# Gaussian path integrals and convergence

The Hamiltonian path integral in quantum mechanics, for a particle with coordinate $q$ and momentum $p$ and Hamiltonian $H=p^2/2m+V(q)$, is

$\int \mathcal{D}q(t)\mathcal{D}p(t)e^{i\int_0^T(p\dot{q}-\frac{p^2}{2m}-V(q))}$

Now, to go to the Lagrangian formulation, it seems like the standard procedure is to complete the square for $p$ and then evaluate the gaussian integral to "integrate out" $p$. My question here is, why can we do that? The exponent is purely imaginary, and the gaussian integral should only be well defined if the real part of coefficient of $p^2$ is negative, right?

(In Peskin and Schroder (Chapter 9, Functional methods), when they evaulate the full path integral for a free field, they comment on this and say that convergence is guaranteed because the time $T$ is slightly imaginary. However, when they earlier did the above operation to integrate out $p$, they did not comment on this issue at all. Are these two cases different or are they both solved by slightly imaginary $T$ in some way?)

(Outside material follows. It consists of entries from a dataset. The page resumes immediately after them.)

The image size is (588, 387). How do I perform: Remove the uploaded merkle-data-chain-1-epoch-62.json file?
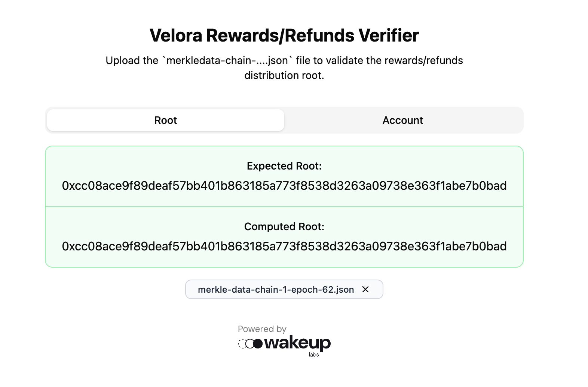coord(365,289)
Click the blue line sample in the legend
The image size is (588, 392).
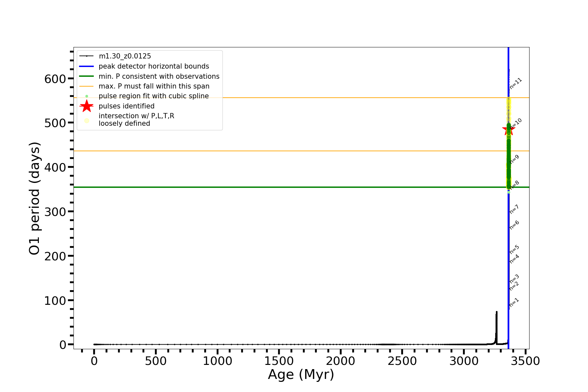pyautogui.click(x=87, y=66)
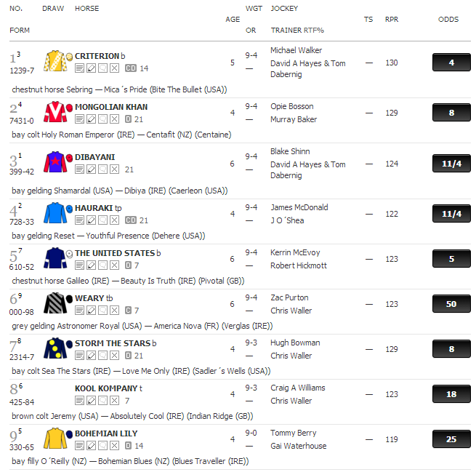The height and width of the screenshot is (472, 476).
Task: Click the pencil edit icon under Mongolian Khan
Action: coord(91,119)
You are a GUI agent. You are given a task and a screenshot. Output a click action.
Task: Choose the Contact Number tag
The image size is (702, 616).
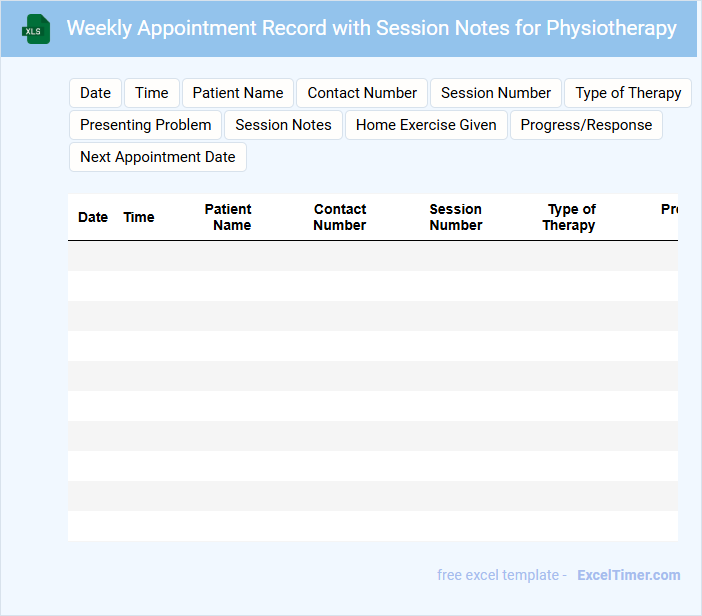click(362, 93)
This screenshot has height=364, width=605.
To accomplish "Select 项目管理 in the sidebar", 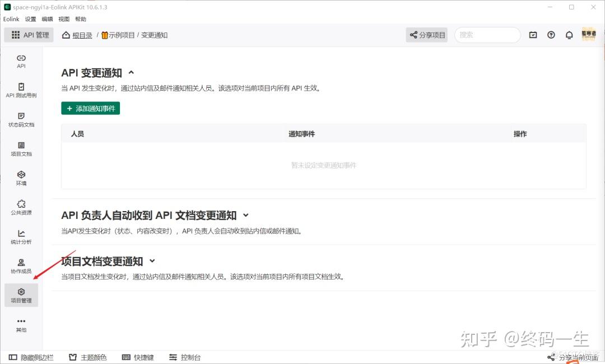I will (21, 295).
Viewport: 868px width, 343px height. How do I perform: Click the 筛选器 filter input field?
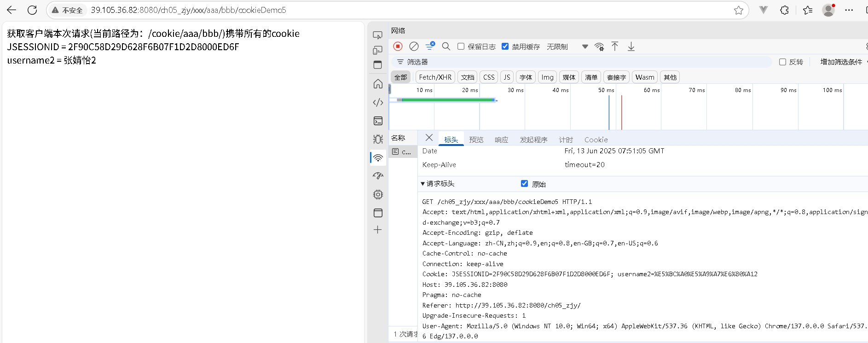point(584,62)
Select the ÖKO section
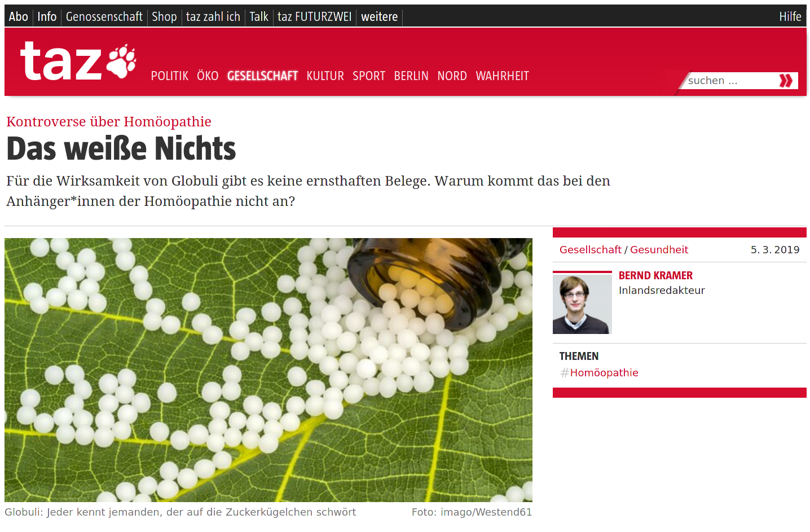 [x=208, y=76]
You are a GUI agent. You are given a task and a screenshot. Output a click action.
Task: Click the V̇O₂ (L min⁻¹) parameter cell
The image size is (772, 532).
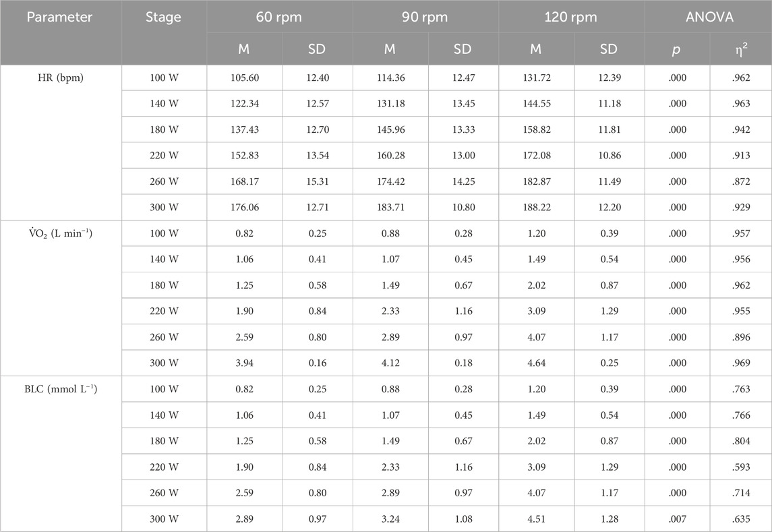pyautogui.click(x=61, y=233)
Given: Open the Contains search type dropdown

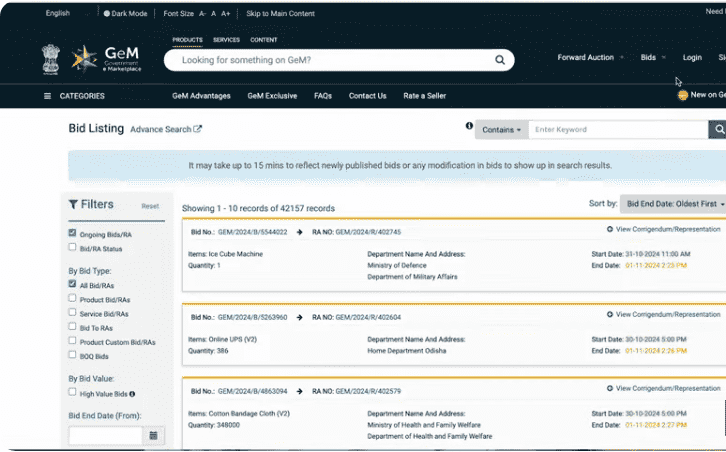Looking at the screenshot, I should 500,130.
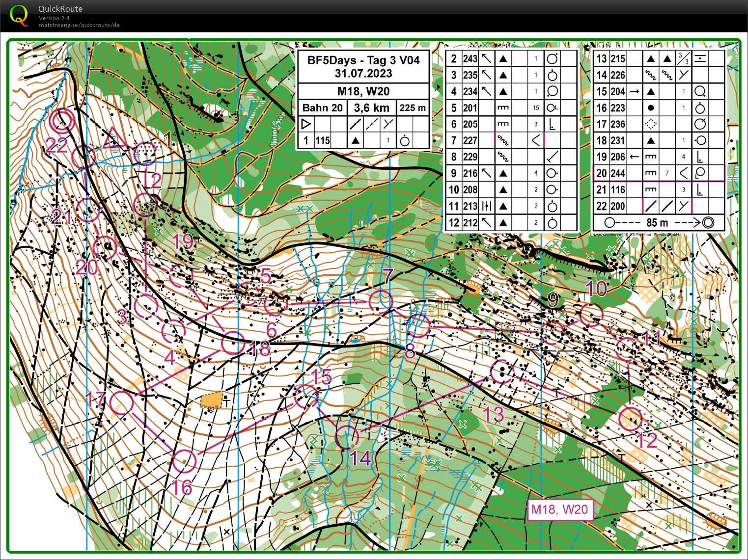748x560 pixels.
Task: Click the orange field patch near control 16
Action: [211, 400]
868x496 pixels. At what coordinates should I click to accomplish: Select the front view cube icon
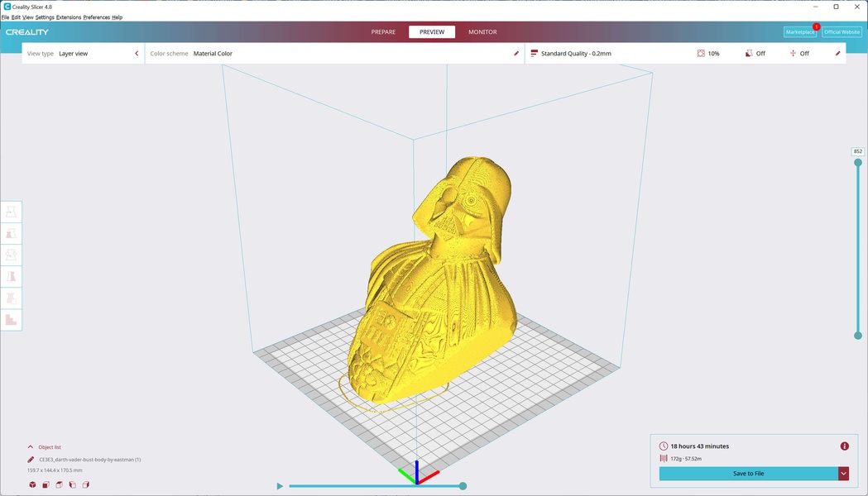pos(46,484)
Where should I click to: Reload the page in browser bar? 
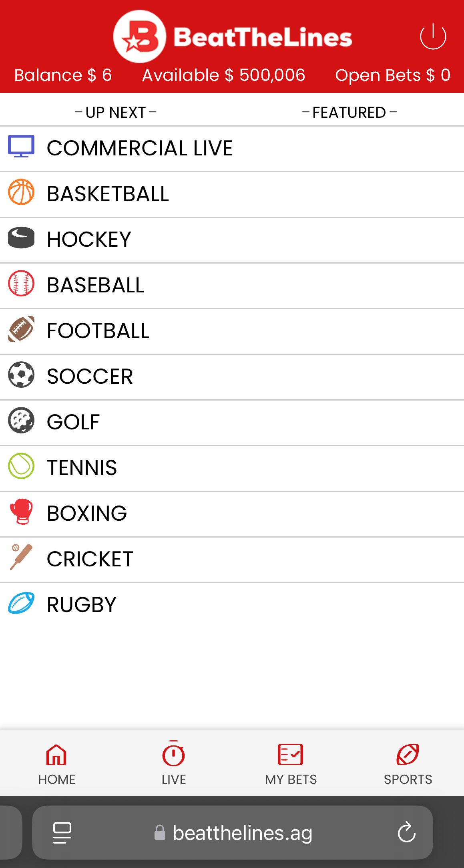point(407,832)
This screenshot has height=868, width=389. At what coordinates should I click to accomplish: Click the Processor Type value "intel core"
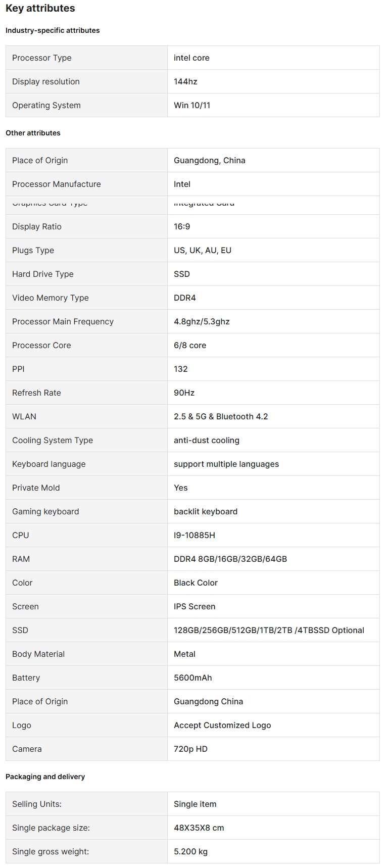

• Remember the $i\epsilon$ prescription? This is needed to make this integral well-defined. Oct 20 '16 at 14:42

The Gaussian integral with a purely imaginary exponent actually converges because of the increasingly fast oscillations. This Math.SE question has a bunch of (fully rigorous) proofs that $\int \sin(x^2)\, dx$ converges, which is of course the imaginary part of $\int \exp(ix^2)\, dx$. The real part can be similarly be proved to converge.